How can I activate a DataSync agent across AWS Regions or across accounts using an Amazon VPC endpoint?

Last updated: 2020-08-28

I want to use AWS DataSync to transfer data between the following locations:

  • Between on-premises and AWS
  • Between AWS Regions
  • Between AWS accounts

How can I set up my environments and DataSync agent for this scenario in a private network using an Amazon Virtual Private Cloud (Amazon VPC) endpoint?

Resolution

Important: The following configuration assumes that:

  • The resources won't connect to the public internet except for the connection between the private endpoints to AWS.
  • The source of the data transfer is an on-premises or remote VPC environment with an NFS or SMB data source. The destination of the data transfer is an Amazon VPC that has access to Amazon Simple Storage Service (Amazon S3), Amazon Elastic File System (Amazon EFS), or Amazon FSx. After you complete the setup, you can reverse the transfer direction based on the supported location combinations for DataSync.

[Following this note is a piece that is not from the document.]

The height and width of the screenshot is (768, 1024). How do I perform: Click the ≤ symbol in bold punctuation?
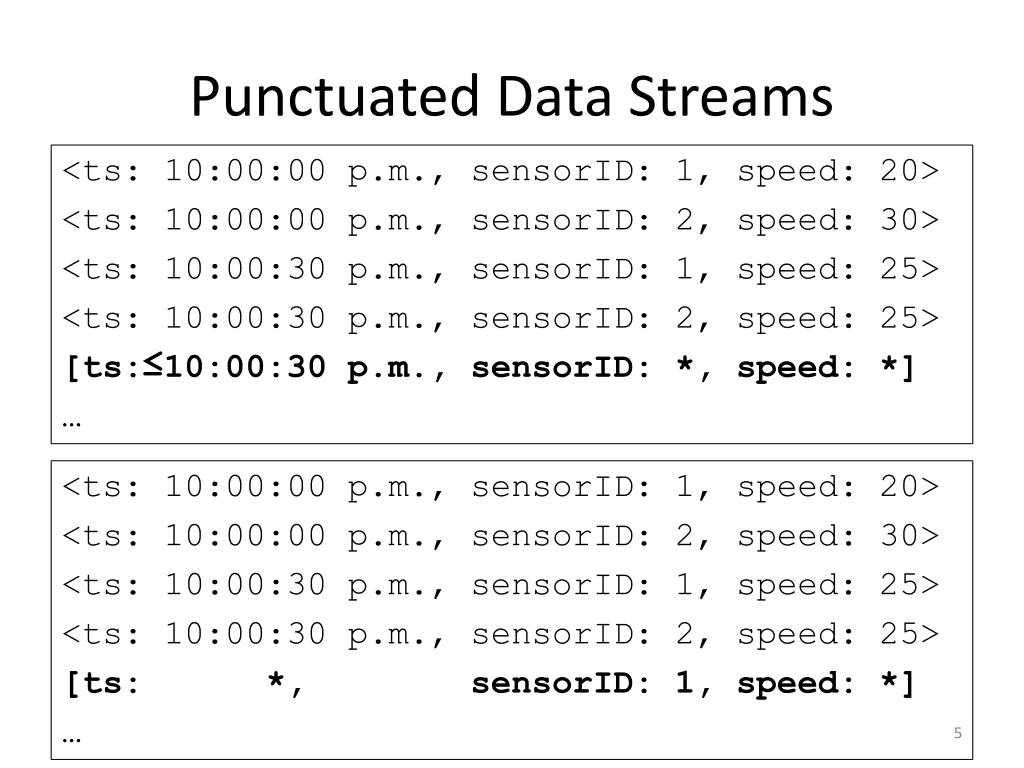[x=152, y=364]
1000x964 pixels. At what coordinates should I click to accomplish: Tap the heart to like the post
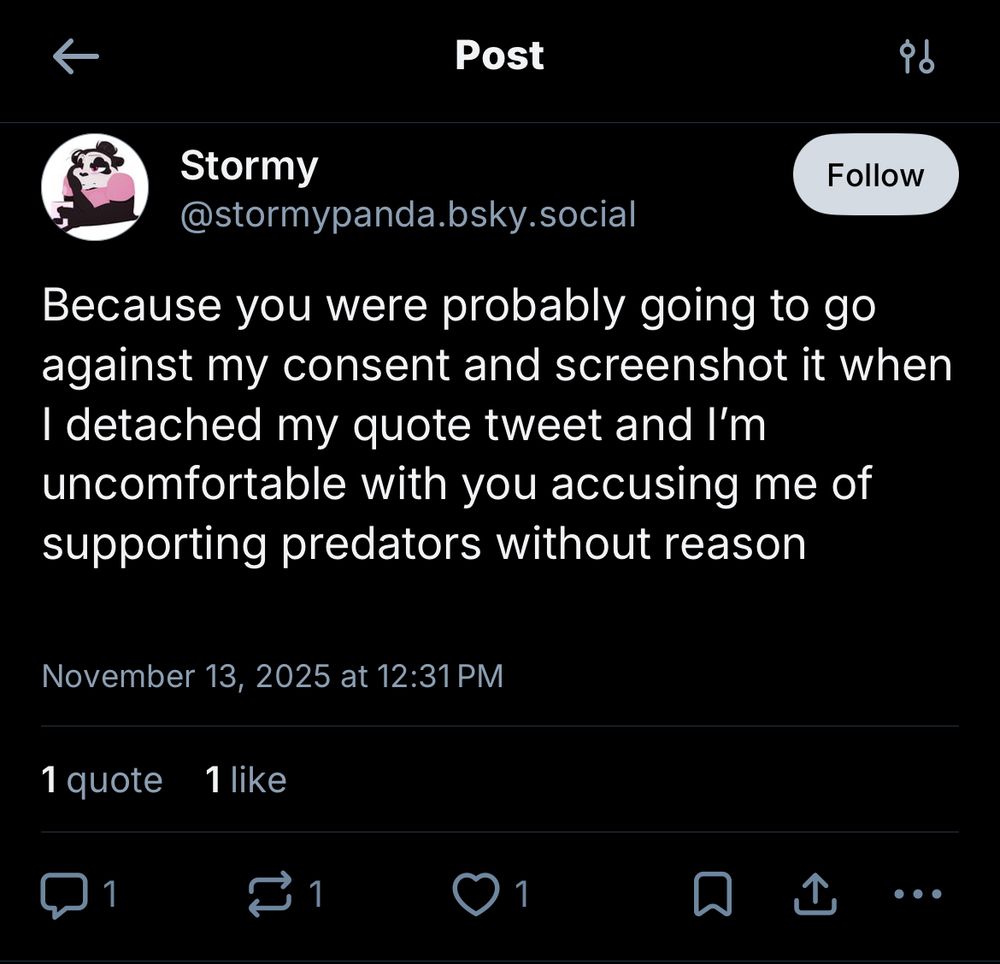click(x=478, y=894)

Set up the source network environment (NFS or SMB data source)

The DataSync agent runs on the source network that's close to the NFS or SMB data source. For this configuration, the source network can be either on-premises or a private Amazon VPC.

Note: If you want to set up transfers between VPCs using VPC peering, be sure to review the limitations of VPC peering to be sure that the feature supports your configuration.

Set up the destination network environment (Amazon S3, Amazon EFS, or Amazon FSx)

For this configuration, the destination network must be a private Amazon VPC that can access a destination location such as Amazon S3, Amazon EFS, or Amazon FSx. Additionally, you must set up the following on the destination private VPC:

1.    Create a VPC endpoint for DataSync.

2.    Confirm that the subnet associated with the VPC endpoint has at least four IP addresses available for DataSync execution endpoints.

Note: Each DataSync task uses four IP addresses for the task execution endpoints.

3.    Configure a security group for the DataSync VPC endpoints. The security group must allow:

  • Inbound traffic on TCP port 443 to the endpoint
  • Outbound ephemeral traffic
  • Inbound traffic on TCP port range 1024-1062 to the destination VPC endpoint
  • To open an AWS Support channel, allow inbound traffic on TCP port 22

Set up the network connection between the source and destination environments

For this configuration, the data transfer can be from a source on-premises environment to a destination private VPC. Or, the data transfer can be between private VPCs that are in different AWS Regions or belong to different AWS accounts. You must set up the following connection and network requirements between the source and destination environments:

1.    Set up an active network connection between the source environment and the destination VPC endpoint. For example, you can set up this connection using AWS Direct Connect, VPC peering, or a transit VPC.

2.    Confirm that there's no overlap in the private network address space between the source and destination environments. Verify the CIDR blocks.

3.    Confirm that the routing table entries in both the source subnet and destination subnet allow traffic between the networks without issues. For example, if you're using VPC peering, update your route tables for the peering connection.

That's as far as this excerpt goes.